Uma proposta polêmica voltará a mexer com os ânimos de servidores públicos no Senado em 2018: o projeto de lei que, na prática, acaba com a estabilidade no serviço público para quem for avaliado com baixo desempenho em suas atividades. Embora tenha sido aprovado pela Comissão de Constituição e Justiça (CCJ) do Senado em outubro, o texto ainda é questionado por juristas. Afinal, um parlamentar pode propor mudanças na estabilidade dos servidores e definir critérios para a avaliação de desempenho em todo o país?
Para o senador Lasier Martins (PSD-RS), relator da proposta na CCJ, a resposta é uma só: “Nós debatemos com profundamente com a área legislativa e constatamos que não há nenhuma inconstitucionalidade”. Mas não é assim que avaliam três representantes do escritório Cezar Britto Advogados Associados. Em artigo escrito para o Congresso em Foco (íntegra abaixo), os advogados argumentam que há um “vício de iniciativa”: o Congresso extrapola suas competências ao tratar dos dois assuntos que, segundo eles, só podem ser regulados por iniciativa do Executivo.
Ainda assim, no entendimento de Rodrigo Camargo e Diogo Póvoa e por Jandson Gandra, os servidores federais só podem ser atingidos por mudanças propostas pelo presidente da República. Já os estaduais, pelo respectivo governador; e os municipais, pelo prefeito. De acordo com os advogados, esse entendimento é pacífico no Supremo Tribunal Federal (STF).
“Dispor sobre a estabilidade dos servidores públicos da União e dos Territórios está dentro das iniciativas privativas do presidente da República. Não só isso, utilizando o princípio da simetria das Constituições Estaduais, atesta-se que compete privativamente ao Chefe do Executivo Estadual dispor sobre os mesmos temas, inclusive, sobre a estabilidade dos servidores públicos a ele vinculados”, consideram.
Tanto Lasier quanto a senadora Maria do Carmo (DEM-SE), autora do projeto, alegam que é necessário estabelecer uma mesma avaliação periódica de desempenho para todos os servidores públicos, sejam eles federais, estaduais ou municipais, independentemente da previsão de cada ente federal. A justificativa deles é de que a regulação por cada ente federado levaria a regimes bastante diferenciados de aferição do desempenho funcional, com reflexos sobre a extensão da estabilidade.

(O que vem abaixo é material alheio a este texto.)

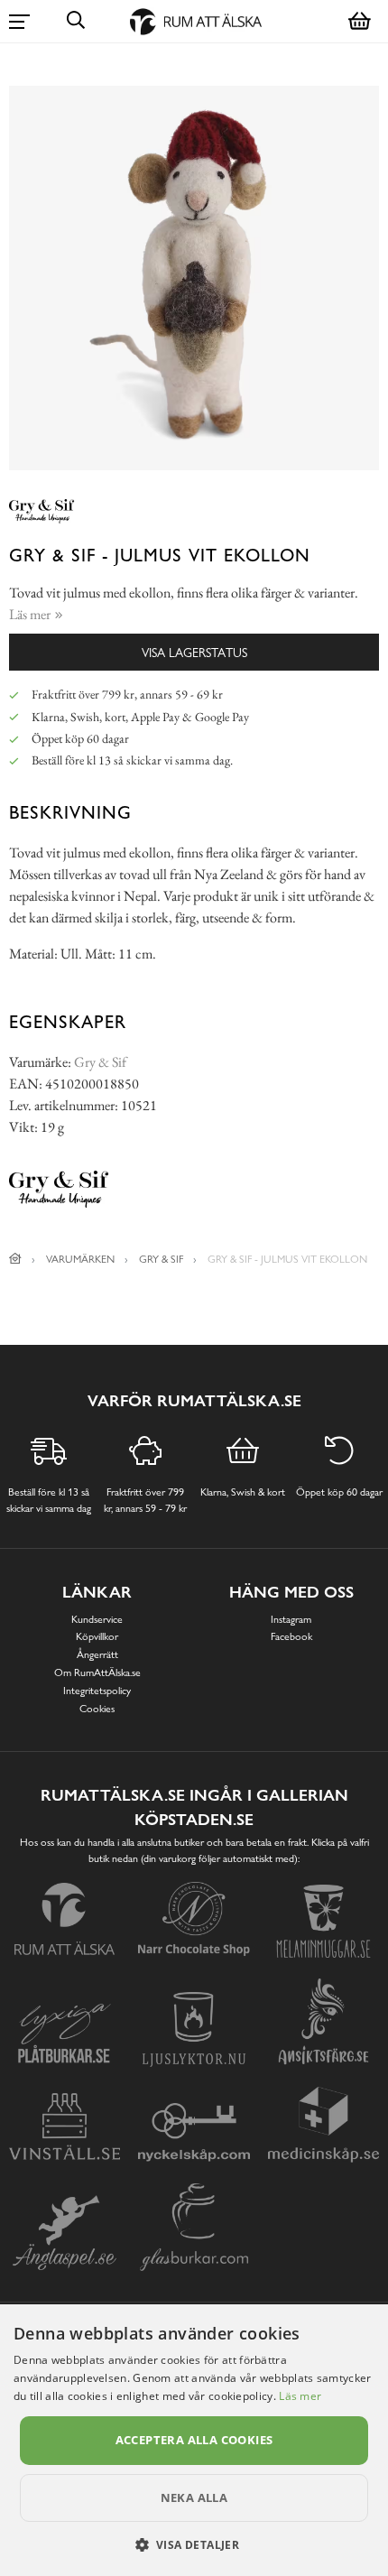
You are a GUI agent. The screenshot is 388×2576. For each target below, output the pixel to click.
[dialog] (194, 2440)
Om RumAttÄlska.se (97, 1672)
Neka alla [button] (194, 2497)
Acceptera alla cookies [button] (194, 2440)
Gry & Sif (100, 1061)
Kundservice (97, 1619)
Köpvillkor (97, 1636)
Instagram (291, 1619)
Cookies (97, 1708)
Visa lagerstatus (194, 652)
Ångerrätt (97, 1654)
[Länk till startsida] (15, 1259)
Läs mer (300, 2396)
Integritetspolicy (97, 1690)
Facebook (291, 1636)
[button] (194, 2544)
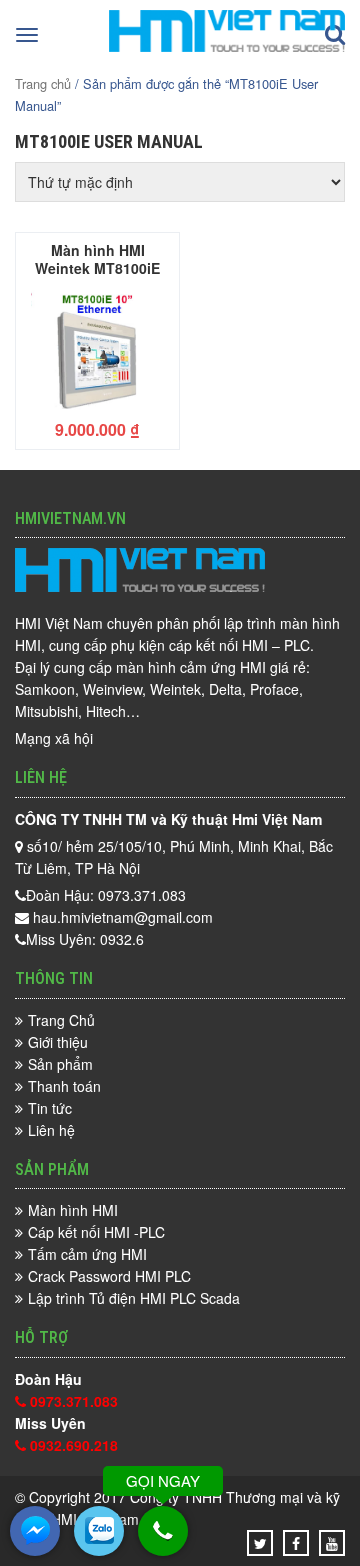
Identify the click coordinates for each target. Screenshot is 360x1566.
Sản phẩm (60, 1064)
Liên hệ (51, 1130)
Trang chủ (43, 83)
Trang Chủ (61, 1020)
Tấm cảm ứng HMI (87, 1254)
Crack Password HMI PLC (109, 1276)
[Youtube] (332, 1543)
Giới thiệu (58, 1042)
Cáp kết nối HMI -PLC (96, 1232)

Tramita no Senado Federal o Projeto de Lei 116/2017, de autoria da senadora Maria do Carmo Alves (DEM-SE), que trata da regulamentação do art. 41, § 1º, III, da Constituição Federal, e dispõe sobre a perda do cargo público por insuficiência de desempenho do servidor público estável. O projeto foi aprovado em outubro na Comissão de Constituição e Justiça (CCJ) com substitutivo do senador Lasier Martins (PSD-RN) e agora está em análise na Comissão de Assuntos Sociais (CAS) daquela Casa Legislativa.
Antes de mais nada, é necessário apresentar ao leitor o que é o chamado “instituto da estabilidade”: CF, Art. 41 – São estáveis após três anos de efetivo exercício os servidores nomeados para cargo de provimento efetivo em virtude de concurso público. A estabilidade é, portanto, um direito constitucional do servidor de permanecer no serviço público, protegido de demissões arbitrárias e ilegais. Para que o servidor possa obter este benefício, deve ter prestado concurso público para cargo efetivo e, ainda, ser nomeado em cargo previsto em lei específica da categoria, além de cumprir o estágio probatório.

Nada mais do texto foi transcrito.